見てのとおり、ここにはif文はない。つまり、C言語のように、プログラマーがエラーが発生したかどうかの判定をいちいち入れる必要はないということだ。その点で、C言語よりもVisual Basicのスタイルに近い。ここでは、try文とcatch文のペアが、エラー発生時の動作を指定する手段を実現している。tryの後のブロック({}の範囲内)は、エラーが起こるかもしれないコードを記述する。そして、catchの後のブロックの中に、エラーが起こった場合の動作を記述する。14行目でファイルを開こうとしているが、ファイルが見付からない場合、即座に20行目に処理が移り、メッセージをコンソールに出力する。もし、try文とcatch文がなければ、最初のサンプルのように、システムが自動的にコンソールに情報を出力してプログラムを中断して終了する。
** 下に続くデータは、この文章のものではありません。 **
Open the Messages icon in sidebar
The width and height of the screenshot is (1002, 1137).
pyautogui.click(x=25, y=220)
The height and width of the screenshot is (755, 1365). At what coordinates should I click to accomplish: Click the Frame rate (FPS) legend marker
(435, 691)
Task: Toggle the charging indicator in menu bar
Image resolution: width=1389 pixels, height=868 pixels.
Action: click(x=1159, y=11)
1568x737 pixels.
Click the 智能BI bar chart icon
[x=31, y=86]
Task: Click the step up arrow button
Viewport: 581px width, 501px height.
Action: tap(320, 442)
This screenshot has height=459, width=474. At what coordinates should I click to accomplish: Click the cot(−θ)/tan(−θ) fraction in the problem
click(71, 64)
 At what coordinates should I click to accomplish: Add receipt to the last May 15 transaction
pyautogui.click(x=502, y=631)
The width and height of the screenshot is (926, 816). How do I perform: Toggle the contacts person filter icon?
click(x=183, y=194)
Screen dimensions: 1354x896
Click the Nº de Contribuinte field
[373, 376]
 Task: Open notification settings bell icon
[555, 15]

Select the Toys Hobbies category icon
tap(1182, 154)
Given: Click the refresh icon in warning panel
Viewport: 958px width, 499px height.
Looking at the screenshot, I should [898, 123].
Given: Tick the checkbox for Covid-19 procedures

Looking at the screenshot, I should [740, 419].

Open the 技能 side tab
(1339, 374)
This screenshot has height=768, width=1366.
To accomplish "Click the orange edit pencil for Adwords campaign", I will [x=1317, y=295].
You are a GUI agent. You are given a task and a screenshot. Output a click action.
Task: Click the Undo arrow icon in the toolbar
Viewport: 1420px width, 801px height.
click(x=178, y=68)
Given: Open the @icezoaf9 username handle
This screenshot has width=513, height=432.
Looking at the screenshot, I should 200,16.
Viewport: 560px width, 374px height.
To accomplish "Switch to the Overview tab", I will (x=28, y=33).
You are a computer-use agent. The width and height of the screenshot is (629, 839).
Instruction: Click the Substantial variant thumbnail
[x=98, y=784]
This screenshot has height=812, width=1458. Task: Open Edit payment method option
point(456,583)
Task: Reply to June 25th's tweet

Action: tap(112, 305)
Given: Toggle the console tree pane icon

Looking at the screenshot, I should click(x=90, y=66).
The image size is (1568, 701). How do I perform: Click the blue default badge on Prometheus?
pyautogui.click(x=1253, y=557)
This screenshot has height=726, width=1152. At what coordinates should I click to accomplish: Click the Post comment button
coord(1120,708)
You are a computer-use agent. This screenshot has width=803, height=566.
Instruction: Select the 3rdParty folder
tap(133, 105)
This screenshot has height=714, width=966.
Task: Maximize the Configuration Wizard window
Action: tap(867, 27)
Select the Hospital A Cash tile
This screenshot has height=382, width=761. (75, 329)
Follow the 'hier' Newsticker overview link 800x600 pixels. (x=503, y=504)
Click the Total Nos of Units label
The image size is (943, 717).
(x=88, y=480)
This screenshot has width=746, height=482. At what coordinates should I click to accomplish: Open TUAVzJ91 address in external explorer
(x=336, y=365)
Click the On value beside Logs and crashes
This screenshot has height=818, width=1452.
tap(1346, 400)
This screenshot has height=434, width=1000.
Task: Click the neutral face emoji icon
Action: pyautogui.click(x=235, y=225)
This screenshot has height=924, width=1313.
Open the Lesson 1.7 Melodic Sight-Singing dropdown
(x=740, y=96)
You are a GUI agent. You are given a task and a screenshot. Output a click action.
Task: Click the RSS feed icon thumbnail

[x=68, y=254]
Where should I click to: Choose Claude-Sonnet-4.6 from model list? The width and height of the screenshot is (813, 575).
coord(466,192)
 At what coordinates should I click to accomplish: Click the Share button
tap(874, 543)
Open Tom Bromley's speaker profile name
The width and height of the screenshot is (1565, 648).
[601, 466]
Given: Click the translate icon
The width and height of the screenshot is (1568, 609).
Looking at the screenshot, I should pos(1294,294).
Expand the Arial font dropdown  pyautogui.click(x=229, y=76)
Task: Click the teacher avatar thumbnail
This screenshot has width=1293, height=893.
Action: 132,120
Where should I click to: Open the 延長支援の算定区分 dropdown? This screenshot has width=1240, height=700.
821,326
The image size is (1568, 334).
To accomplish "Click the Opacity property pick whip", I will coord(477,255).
C#では、このようなエラーなどを例外と呼ぶ。try文は例外が発生するかもしれないコードを指定する役割を持ち、try文とペアで記述されるcatch文が、実際に発生した例外をつかまえて処理する役割を持つ。18行目のcatch文の括弧内に「FileNotFoundException e」と記述されているが、FileNotFoundExceptionはクラス名で、eは引数の名前である。発生した例外的な状況には、それぞれ対応するクラスがあり、そのインスタンスが渡される。インスタンスには有益な情報が入っている。例えば、FileNotFoundExceptionはファイルが見付からないという状況を示すクラスで、見つからなかったファイルのファイル名を含むFileNameプロパティを持っている。これを使って適切なエラー・メッセージを組み立てることができる。